→ **WHAT THE TASK REQUIRES**
When you transcribe the records that follow, reproduce each line exactly as given.

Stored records
* * *

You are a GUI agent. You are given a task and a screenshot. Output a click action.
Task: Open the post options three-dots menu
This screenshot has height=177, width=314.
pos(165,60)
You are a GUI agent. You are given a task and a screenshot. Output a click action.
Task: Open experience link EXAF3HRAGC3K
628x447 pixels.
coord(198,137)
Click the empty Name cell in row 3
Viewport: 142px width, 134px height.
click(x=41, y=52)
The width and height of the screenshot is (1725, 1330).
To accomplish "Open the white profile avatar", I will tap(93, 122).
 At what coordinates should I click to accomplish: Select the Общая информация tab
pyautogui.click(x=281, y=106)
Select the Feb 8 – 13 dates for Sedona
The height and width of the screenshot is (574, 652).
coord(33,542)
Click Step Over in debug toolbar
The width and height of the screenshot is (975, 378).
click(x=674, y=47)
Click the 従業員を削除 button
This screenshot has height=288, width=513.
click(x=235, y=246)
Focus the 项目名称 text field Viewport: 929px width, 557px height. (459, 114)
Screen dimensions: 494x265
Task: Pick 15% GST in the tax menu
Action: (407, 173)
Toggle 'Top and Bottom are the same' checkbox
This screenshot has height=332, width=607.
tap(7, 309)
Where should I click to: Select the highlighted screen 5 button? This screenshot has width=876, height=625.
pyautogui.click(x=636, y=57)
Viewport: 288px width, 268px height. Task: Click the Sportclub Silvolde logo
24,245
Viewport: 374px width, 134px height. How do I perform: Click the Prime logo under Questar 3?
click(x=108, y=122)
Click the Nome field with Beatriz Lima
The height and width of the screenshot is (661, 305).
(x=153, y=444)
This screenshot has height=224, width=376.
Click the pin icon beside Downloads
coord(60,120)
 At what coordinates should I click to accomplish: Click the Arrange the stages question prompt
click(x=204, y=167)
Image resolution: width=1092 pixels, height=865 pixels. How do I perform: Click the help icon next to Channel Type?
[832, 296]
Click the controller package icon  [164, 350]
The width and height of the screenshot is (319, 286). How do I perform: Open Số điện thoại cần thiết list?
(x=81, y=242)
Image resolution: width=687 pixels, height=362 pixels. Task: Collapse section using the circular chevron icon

* * *

→ **EXERCISE RESPONSE**
You are a GUI agent. You are given a task and a screenshot. Output a click action.
Task: Open the post options three-dots menu
This screenshot has height=177, width=314.
pos(165,60)
You are a GUI agent. You are given a task and a screenshot. Output a click action.
Task: Open experience link EXAF3HRAGC3K
628x447 pixels.
coord(198,137)
Click the empty Name cell in row 3
Viewport: 142px width, 134px height.
click(x=41, y=52)
The width and height of the screenshot is (1725, 1330).
To accomplish "Open the white profile avatar", I will tap(93, 122).
 At what coordinates should I click to accomplish: Select the Общая информация tab
pyautogui.click(x=281, y=106)
Select the Feb 8 – 13 dates for Sedona
The height and width of the screenshot is (574, 652).
coord(33,542)
Click Step Over in debug toolbar
The width and height of the screenshot is (975, 378).
click(x=674, y=47)
Click the 従業員を削除 button
This screenshot has height=288, width=513.
click(x=235, y=246)
Focus the 项目名称 text field Viewport: 929px width, 557px height. (459, 114)
Screen dimensions: 494x265
Task: Pick 15% GST in the tax menu
Action: (407, 173)
Toggle 'Top and Bottom are the same' checkbox
This screenshot has height=332, width=607.
tap(7, 309)
Where should I click to: Select the highlighted screen 5 button? This screenshot has width=876, height=625.
pyautogui.click(x=636, y=57)
Viewport: 288px width, 268px height. Task: Click the Sportclub Silvolde logo
24,245
Viewport: 374px width, 134px height. How do I perform: Click the Prime logo under Questar 3?
click(x=108, y=122)
Click the Nome field with Beatriz Lima
The height and width of the screenshot is (661, 305).
(x=153, y=444)
This screenshot has height=224, width=376.
Click the pin icon beside Downloads
coord(60,120)
 At what coordinates should I click to accomplish: Click the Arrange the stages question prompt
click(x=204, y=167)
Image resolution: width=1092 pixels, height=865 pixels. How do I perform: Click the help icon next to Channel Type?
[832, 296]
Click the controller package icon  [164, 350]
The width and height of the screenshot is (319, 286). How do I perform: Open Số điện thoại cần thiết list?
(x=81, y=242)
Image resolution: width=687 pixels, height=362 pixels. Task: Collapse section using the circular chevron icon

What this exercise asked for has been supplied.